Mosquitoes will help to put implants in human brains
Ordinary wire implants inserted in the brain, hard enough to damage our main body; but more soft materials, which scientists are now testing, on the contrary bend and enter them in the jelly-like mass of the brain is not so simple. And then came to the aid of mosquitoes.
“Until now, researchers for the most part is inserted a solid metal device in a jelly-like material of the brain, and this can cause big problems,” says Jeffrey Capadona, Professor of biomedical engineering from the University of Case Western Reserve in Cleveland. “But we believe we found the solution. And he can thank the mosquitoes”.
Similar brain microelectrodes have the potential to treat people with neurological disorders and for our understanding of the brain.
The first new technique invented by Andrew Shoffstall, he is the main author of an article published in the journal Scientific Reports.
Shoffstall were interested in how mosquitoes bite humans and other mammals.
Mosquitoes “micropile to cut the skin, widening the wound and put the trunk c by means of the guide. And I thought: why not to try also neuroimplants?”, says Shoffstall.
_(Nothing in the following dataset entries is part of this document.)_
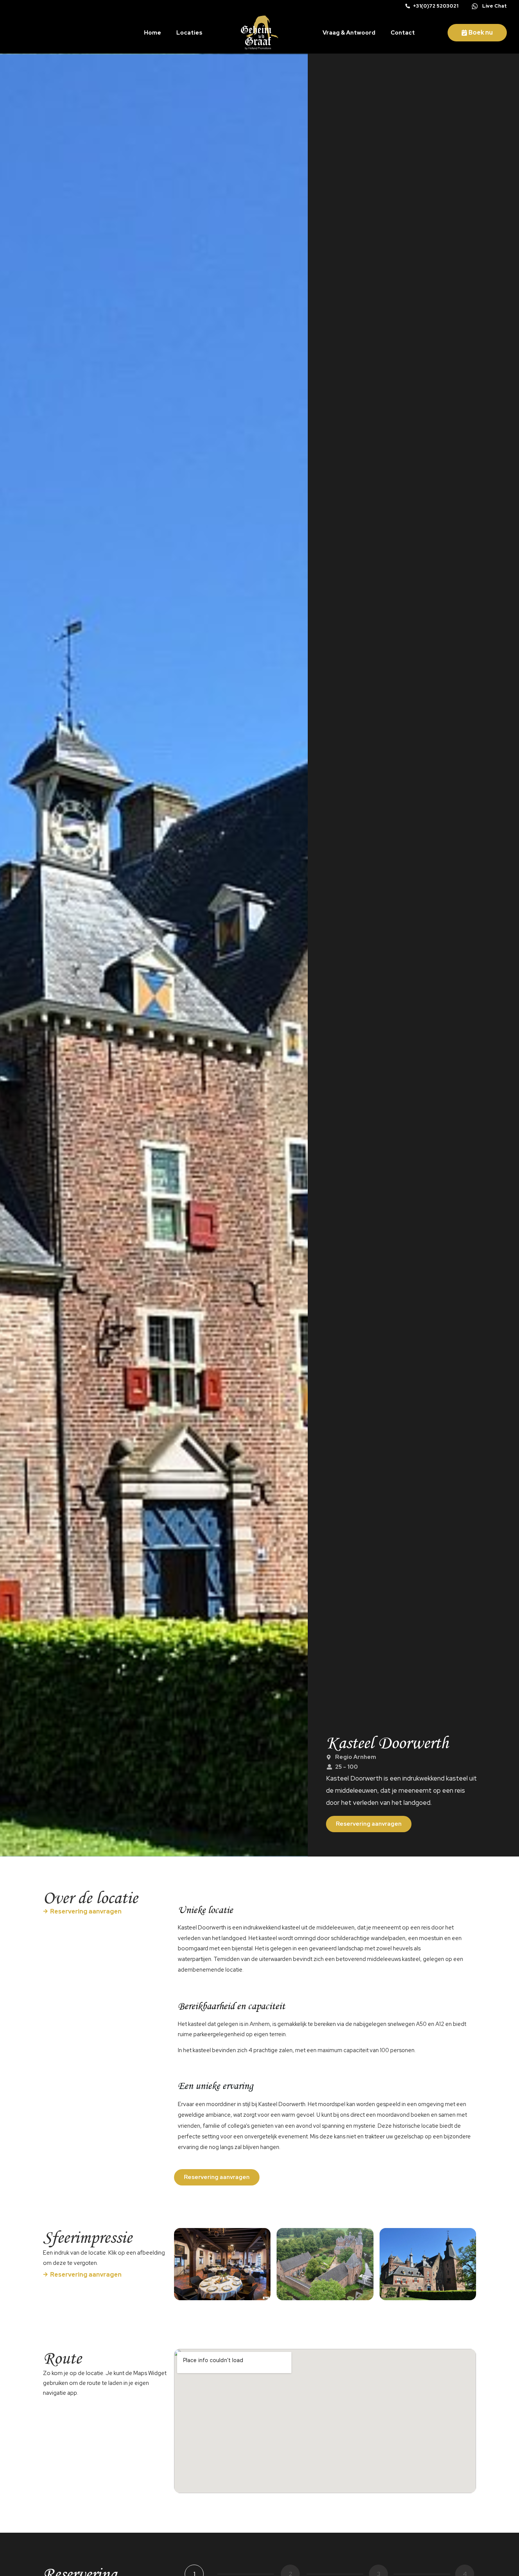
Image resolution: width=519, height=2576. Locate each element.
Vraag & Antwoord (349, 32)
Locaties (189, 32)
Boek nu (480, 32)
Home (152, 32)
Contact (403, 32)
So scientists did. Researchers have created a prototype of the guide tool implant in the brain and printed on a 3D printer device, a small plastic disc with a hole.
Thus, scientists have borrowed from the mosquito only one process — guiding along the probe — but without the drinking and the extension of the wound.
This seems to be not too impressive instrument — even low-tech, in fact — is already helping researchers in the laboratory of the University of safely inserting a flexible probe into the brain.